From ad19ab47f5ed3ac15f076435c6592119a13e01e8 Mon Sep 17 00:00:00 2001
From: Chris Malone
Date: Fri, 17 Oct 2025 12:58:57 +1100
Subject: [PATCH 151/155] use icons for multimedia controls
---
icons/pause.svg | 8 +++++
icons/play.svg | 7 +++++
icons/previous_frame.svg | 7 +++++
icons/snap_to_start.svg | 8 +++++
icons/stop.svg | 5 +++
videoeditor.py | 66 ++++++++++++++++++++++++++++++++--------
6 files changed, 89 insertions(+), 12 deletions(-)

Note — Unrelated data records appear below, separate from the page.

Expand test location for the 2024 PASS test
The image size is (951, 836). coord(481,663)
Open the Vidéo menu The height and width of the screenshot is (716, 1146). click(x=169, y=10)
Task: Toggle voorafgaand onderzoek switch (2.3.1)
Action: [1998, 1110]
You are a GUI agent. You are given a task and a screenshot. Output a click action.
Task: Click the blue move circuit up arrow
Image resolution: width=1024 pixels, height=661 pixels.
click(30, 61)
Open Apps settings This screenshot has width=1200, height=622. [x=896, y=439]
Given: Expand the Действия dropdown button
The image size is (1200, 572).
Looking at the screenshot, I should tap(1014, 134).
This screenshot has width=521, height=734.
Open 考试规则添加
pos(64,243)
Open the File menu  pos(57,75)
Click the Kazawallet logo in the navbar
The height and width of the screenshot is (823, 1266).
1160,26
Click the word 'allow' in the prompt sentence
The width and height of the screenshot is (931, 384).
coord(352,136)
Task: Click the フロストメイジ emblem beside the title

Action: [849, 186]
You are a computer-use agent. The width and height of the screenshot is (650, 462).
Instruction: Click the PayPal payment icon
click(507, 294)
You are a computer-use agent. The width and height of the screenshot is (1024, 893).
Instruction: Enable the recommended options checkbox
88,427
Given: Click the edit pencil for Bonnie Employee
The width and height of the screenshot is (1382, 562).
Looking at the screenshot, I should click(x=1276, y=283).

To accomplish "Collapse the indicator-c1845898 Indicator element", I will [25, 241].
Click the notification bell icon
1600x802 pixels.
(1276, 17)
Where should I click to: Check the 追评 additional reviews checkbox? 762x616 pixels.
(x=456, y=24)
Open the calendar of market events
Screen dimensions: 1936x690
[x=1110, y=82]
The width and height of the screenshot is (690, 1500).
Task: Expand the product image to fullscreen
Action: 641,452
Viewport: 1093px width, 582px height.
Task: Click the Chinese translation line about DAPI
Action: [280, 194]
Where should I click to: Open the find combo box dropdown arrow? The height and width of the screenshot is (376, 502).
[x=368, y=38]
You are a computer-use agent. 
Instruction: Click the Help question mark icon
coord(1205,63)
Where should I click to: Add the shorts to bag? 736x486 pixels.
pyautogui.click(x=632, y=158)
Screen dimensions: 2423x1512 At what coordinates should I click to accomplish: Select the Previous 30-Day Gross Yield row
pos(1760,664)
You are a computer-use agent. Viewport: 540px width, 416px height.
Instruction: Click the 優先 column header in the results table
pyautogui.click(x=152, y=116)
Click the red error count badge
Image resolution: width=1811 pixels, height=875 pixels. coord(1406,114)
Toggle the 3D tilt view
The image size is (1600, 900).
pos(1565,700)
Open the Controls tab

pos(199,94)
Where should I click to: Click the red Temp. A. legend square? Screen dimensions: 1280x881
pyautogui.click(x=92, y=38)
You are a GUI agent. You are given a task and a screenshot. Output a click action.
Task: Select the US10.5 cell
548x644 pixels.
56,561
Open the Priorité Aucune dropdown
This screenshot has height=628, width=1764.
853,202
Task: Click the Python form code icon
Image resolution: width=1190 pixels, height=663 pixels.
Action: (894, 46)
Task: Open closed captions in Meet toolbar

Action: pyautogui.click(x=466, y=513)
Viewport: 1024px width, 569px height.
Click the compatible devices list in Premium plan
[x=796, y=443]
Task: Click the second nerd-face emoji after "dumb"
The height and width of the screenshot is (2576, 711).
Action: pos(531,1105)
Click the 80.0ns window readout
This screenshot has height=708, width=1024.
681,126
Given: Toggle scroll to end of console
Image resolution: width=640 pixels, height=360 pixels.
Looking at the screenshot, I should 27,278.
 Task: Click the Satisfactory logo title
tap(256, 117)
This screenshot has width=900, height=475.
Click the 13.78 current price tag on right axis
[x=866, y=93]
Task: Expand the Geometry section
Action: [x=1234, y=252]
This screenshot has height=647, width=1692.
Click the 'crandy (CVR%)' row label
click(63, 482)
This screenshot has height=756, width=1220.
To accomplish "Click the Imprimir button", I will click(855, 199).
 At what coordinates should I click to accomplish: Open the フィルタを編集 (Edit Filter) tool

create mode 100644 icons/pause.svg
create mode 100644 icons/play.svg
create mode 100644 icons/previous_frame.svg
create mode 100644 icons/snap_to_start.svg
create mode 100644 icons/stop.svg
diff --git a/icons/pause.svg b/icons/pause.svg
new file mode 100644
index 000000000..df6b56823
--- /dev/null
+++ b/icons/pause.svg
@@ -0,0 +1,8 @@
+
\ No newline at end of file
diff --git a/icons/play.svg b/icons/play.svg
new file mode 100644
index 000000000..bb3a02a8f
--- /dev/null
+++ b/icons/play.svg
@@ -0,0 +1,7 @@
+
\ No newline at end of file
diff --git a/icons/previous_frame.svg b/icons/previous_frame.svg
new file mode 100644
index 000000000..63bae024e
--- /dev/null
+++ b/icons/previous_frame.svg
@@ -0,0 +1,7 @@
+
\ No newline at end of file
diff --git a/icons/snap_to_start.svg b/icons/snap_to_start.svg
new file mode 100644
index 000000000..3624c85cc
--- /dev/null
+++ b/icons/snap_to_start.svg
@@ -0,0 +1,8 @@
+
\ No newline at end of file
diff --git a/icons/stop.svg b/icons/stop.svg
new file mode 100644
index 000000000..7f51b9433
--- /dev/null
+++ b/icons/stop.svg
@@ -0,0 +1,5 @@
+
\ No newline at end of file
diff --git a/videoeditor.py b/videoeditor.py
index 101b2059a..4473d9cc0 100644
--- a/videoeditor.py
+++ b/videoeditor.py
@@ -15,7 +15,7 @@
QListWidget, QListWidgetItem, QMessageBox, QComboBox,
QFormLayout, QGroupBox, QLineEdit, QSlider)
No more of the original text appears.